The information below records BPA's governance journey from 2014-7, when transitional arrangements to a newly-constituted board (BPA Council) began, and are being phased in over a period of three years.
In working to the Voluntary Code of Good Governance for the Sport and Recreation Sector, BPA has commissioned an independent report from Amanda Bennett, a leading expert on sports governance.
The UK sport sector is embracing good governance. BPA is proud to be part of this.
In October 2014, BPA Council published theBPA Governance Consultation Report to start a conversation with members about how to assure the governance of our Association meets the demands of the 21st century. This will help to build a stronger Association and through it a stronger sport for the future.
Council established a Sronger Future Working Group in 2015, and consulted with members on changes to the constitution of Council to bring it into line with best practice and good governance. The changes were recommended by Council as a special resolution to the AGM in January 2016, which carried unanimously.
This web page was created for the consultation period with members during 2015. We are leaving it online as it provides background information which we hope members may continue to find useful.
Some background: Good governance - it's in the wind
There’s something in the wind. It’s been coming for a while. Now it’s really gaining traction. It’s called ‘good governance’.
'Governance' refers to the practices and processes by which an organisation is directed and controlled.
So what is 'good governance' all about? It’s about making sure organisations are well run for the benefit of all their stakeholders, and that they are socially responsible. Good governance benefits everyone. But it doesn’t just happen by chance. Over time, clear principles have emerged.
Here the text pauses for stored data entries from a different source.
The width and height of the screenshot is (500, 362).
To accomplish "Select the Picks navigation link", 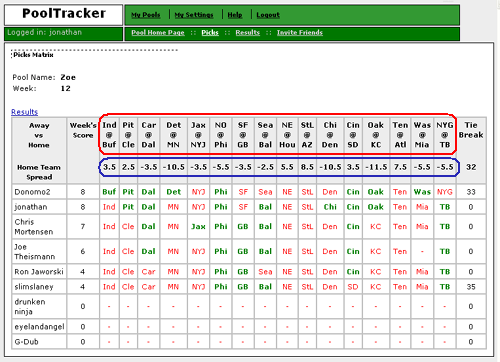I will 210,33.

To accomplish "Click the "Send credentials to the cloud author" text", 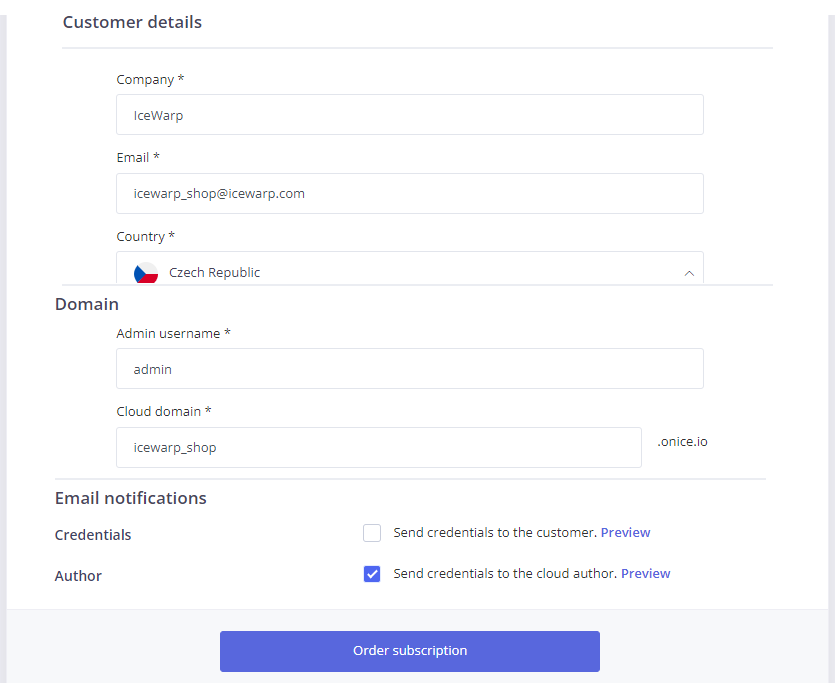I will coord(504,574).
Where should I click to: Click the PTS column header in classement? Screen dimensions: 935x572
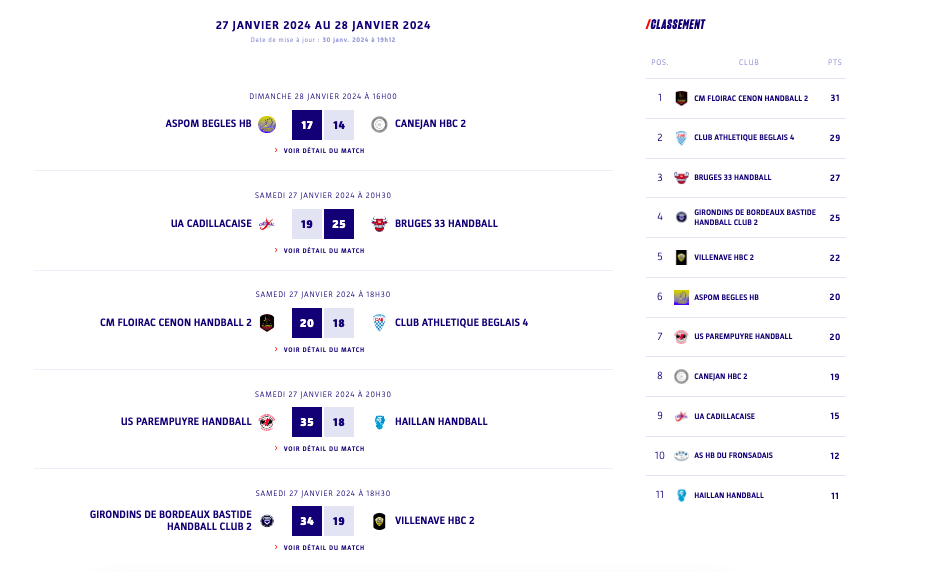835,62
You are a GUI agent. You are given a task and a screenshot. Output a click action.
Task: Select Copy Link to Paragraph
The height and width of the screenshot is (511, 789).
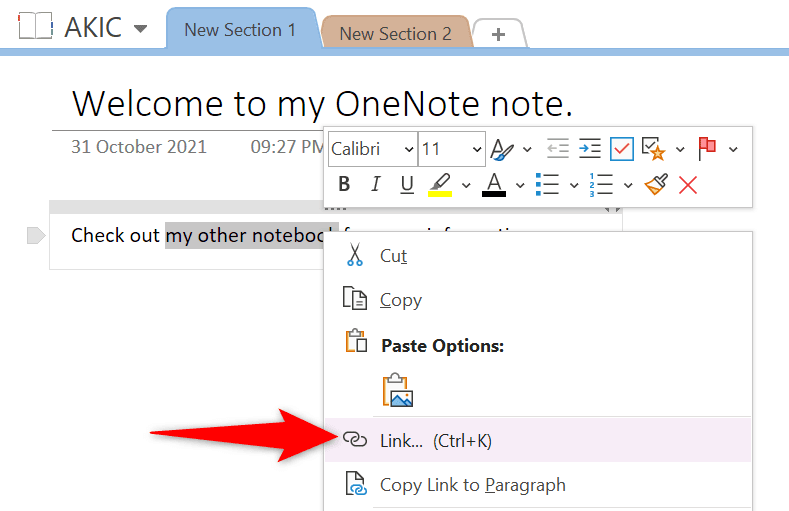click(472, 485)
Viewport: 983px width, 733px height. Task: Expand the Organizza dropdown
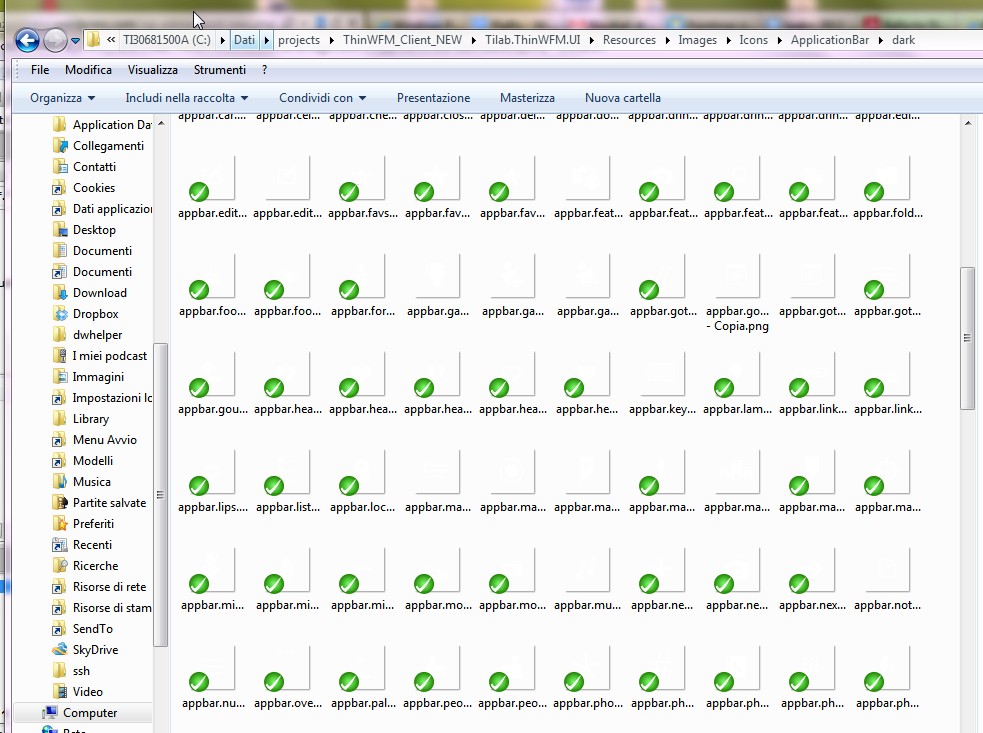pos(62,98)
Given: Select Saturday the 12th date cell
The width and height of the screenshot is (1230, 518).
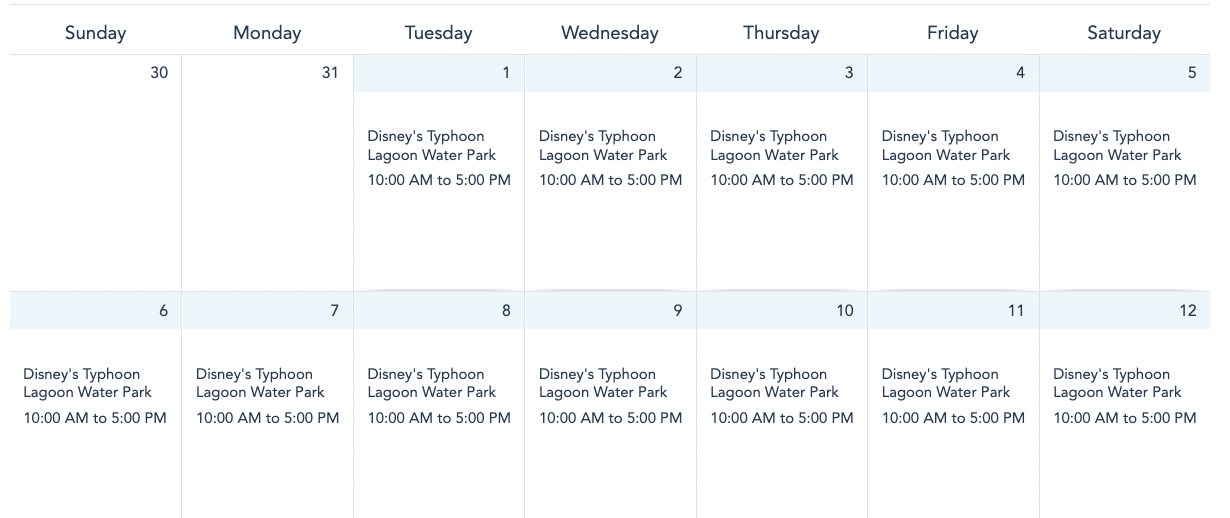Looking at the screenshot, I should [1187, 311].

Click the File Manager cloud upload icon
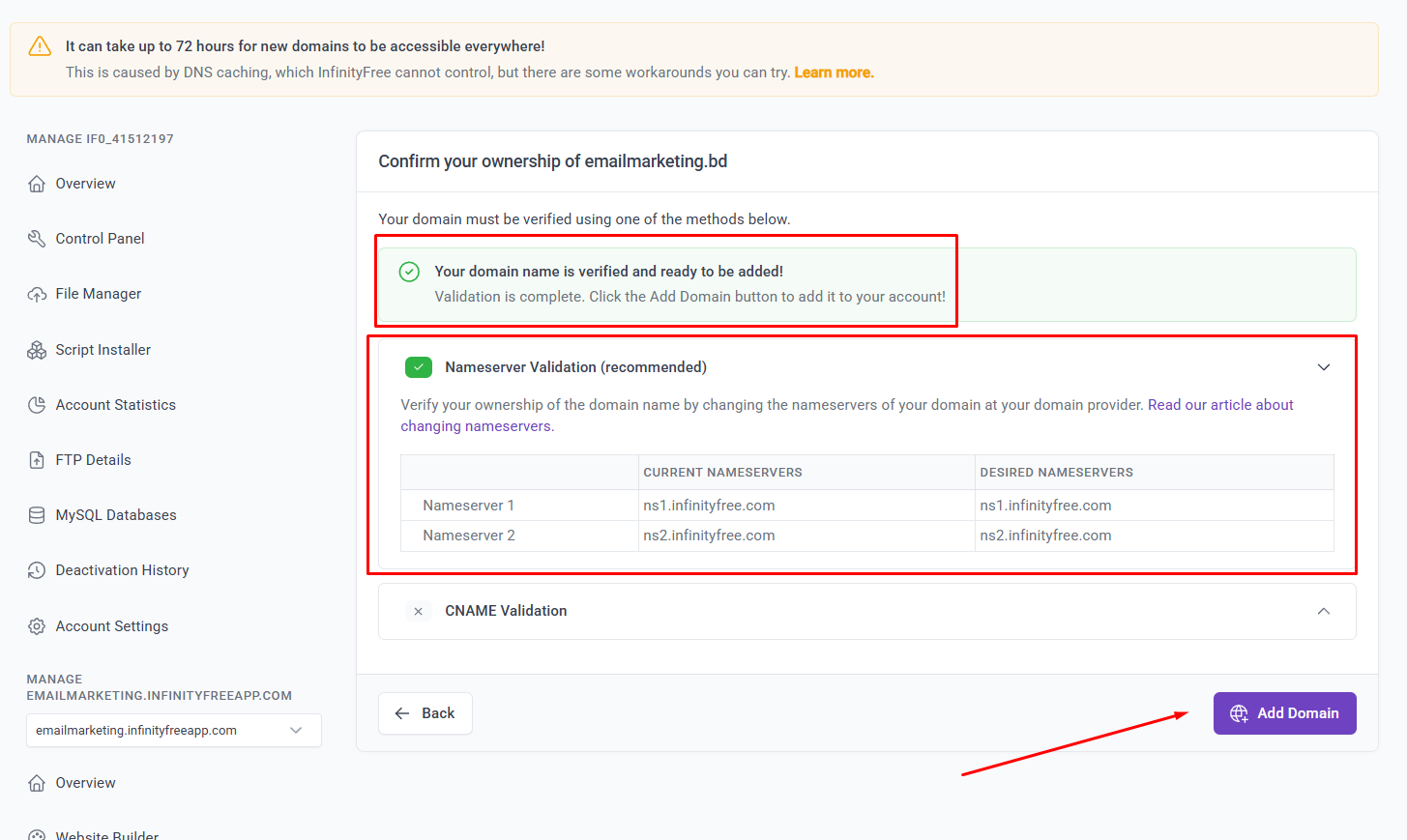pyautogui.click(x=37, y=294)
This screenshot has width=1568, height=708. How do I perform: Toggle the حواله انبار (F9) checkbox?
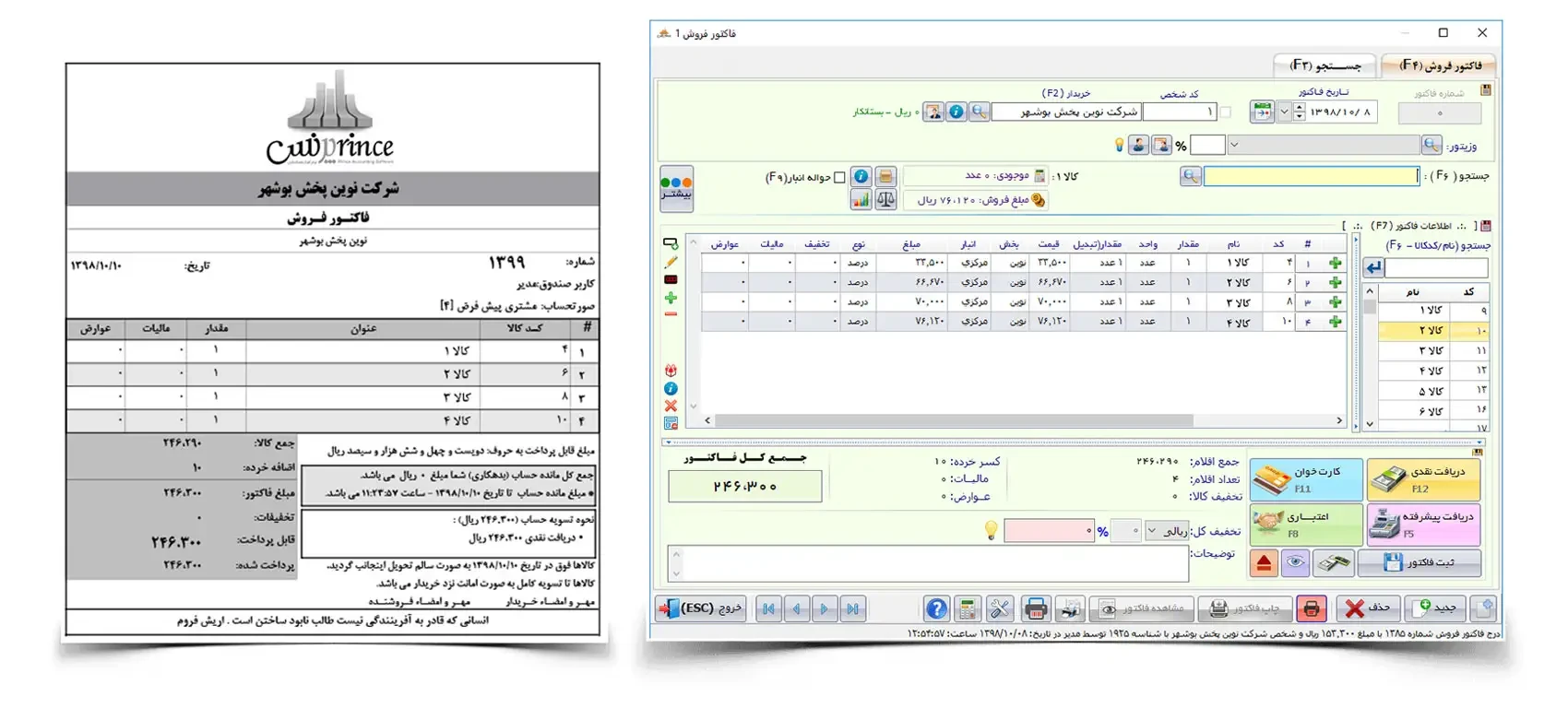tap(839, 177)
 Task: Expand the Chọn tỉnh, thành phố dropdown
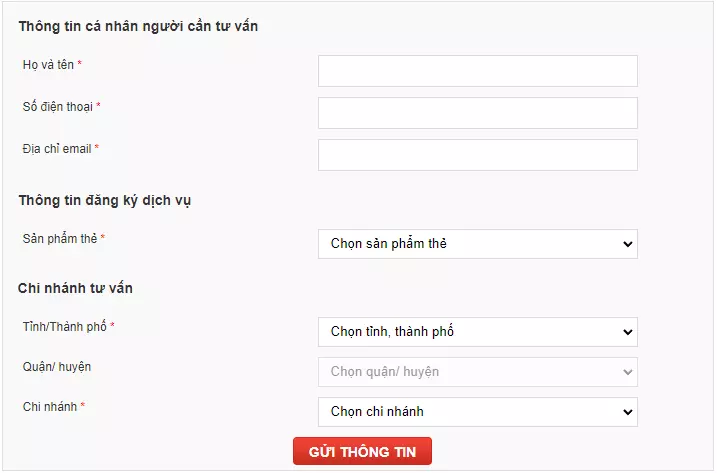(478, 332)
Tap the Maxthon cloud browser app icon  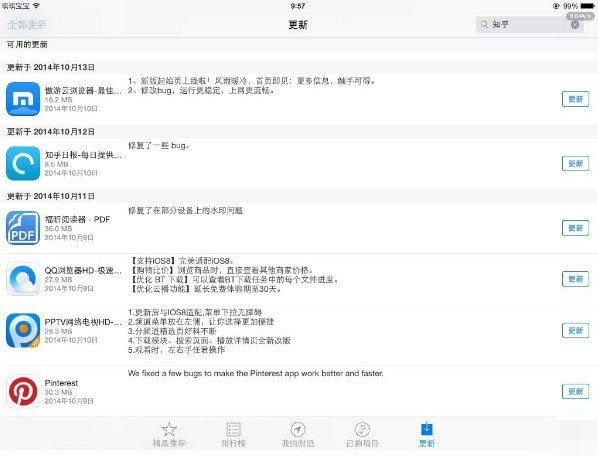23,99
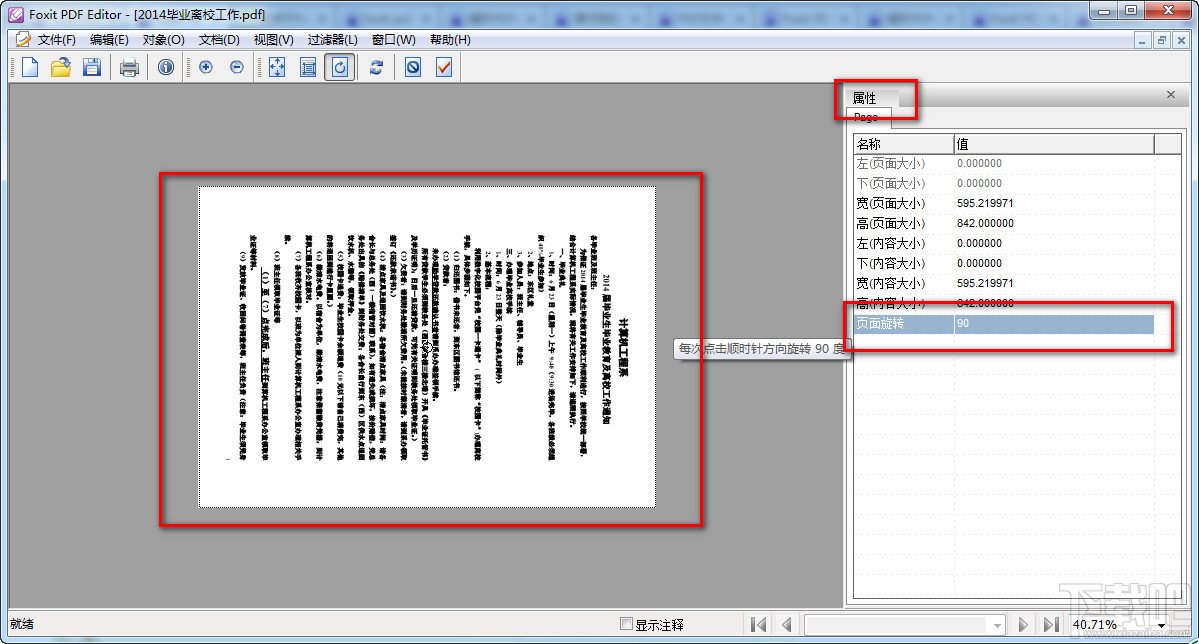
Task: Expand the maximized document controls dropdown arrow
Action: pos(1160,39)
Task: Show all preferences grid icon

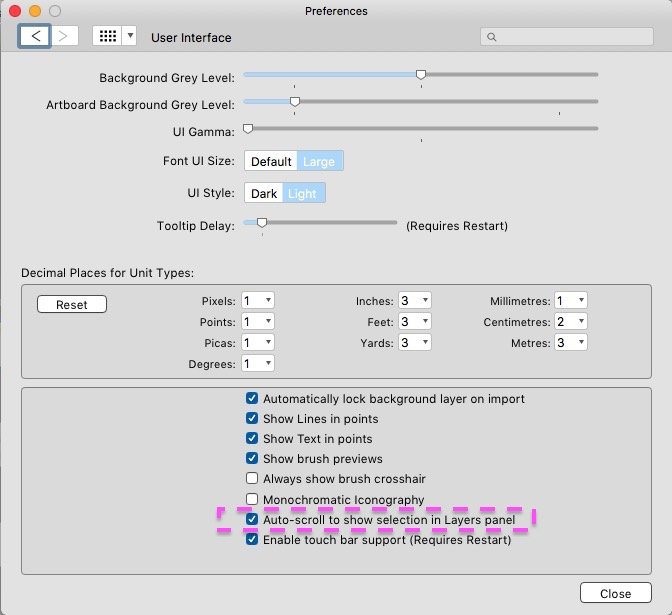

Organisations vary hugely in size and purpose. Some are commercial, others are for public service, and still others - such as the BPA - are not-for-profit membership bodies, in our case to pursue a passion for the sport of skydiving.
The principles of good governance apply to every type of organisation, but it’s not a case of one size fits all. The principles have to be applied according to each organisation’s structure and purpose. The tide of good governance has reached the sport and recreation sector and it has been codified in the Voluntary Code of Good Governance, promoted by the Sport & Recreation Alliance (of which BPA is a longstanding member). The Code is supported by government and official agencies including UK Sport and all of the home countries’ sports councils.
The seven principles
The Code is a tool to help sports governing bodies, such as the BPA, to meet the high expectations of them in the 21stcentury. It focuses on seven principles:
1. Integrity: Acting as guardians of the sport
2. Defining and evaluating the role of the board
3. Delivery of vision, mission and purpose
4. Objectivity: Balanced, inclusive and skilled board
5. Standards, systems and controls
6. Accountability and transparency
7. Understanding and engaging with the sporting landscape.
The Code is not prescriptive. The principles it sets out are for bodies such as the BPA to apply to their own organisational development.
Nearly 100 sports and recreation bodies have signed up to the Code and more are likely to do so. The benefits are that it:
In 2012, BPA Council announced its intention to sign up to the Code. But there was work to do first. Most Council meetings in 2013 took one of the principles per meeting to explore in more depth. Council looked at how far the BPA’s current structures and procedures met best practice. It was clear we were already well along the road. BPA formally signed up to the code in January 2015.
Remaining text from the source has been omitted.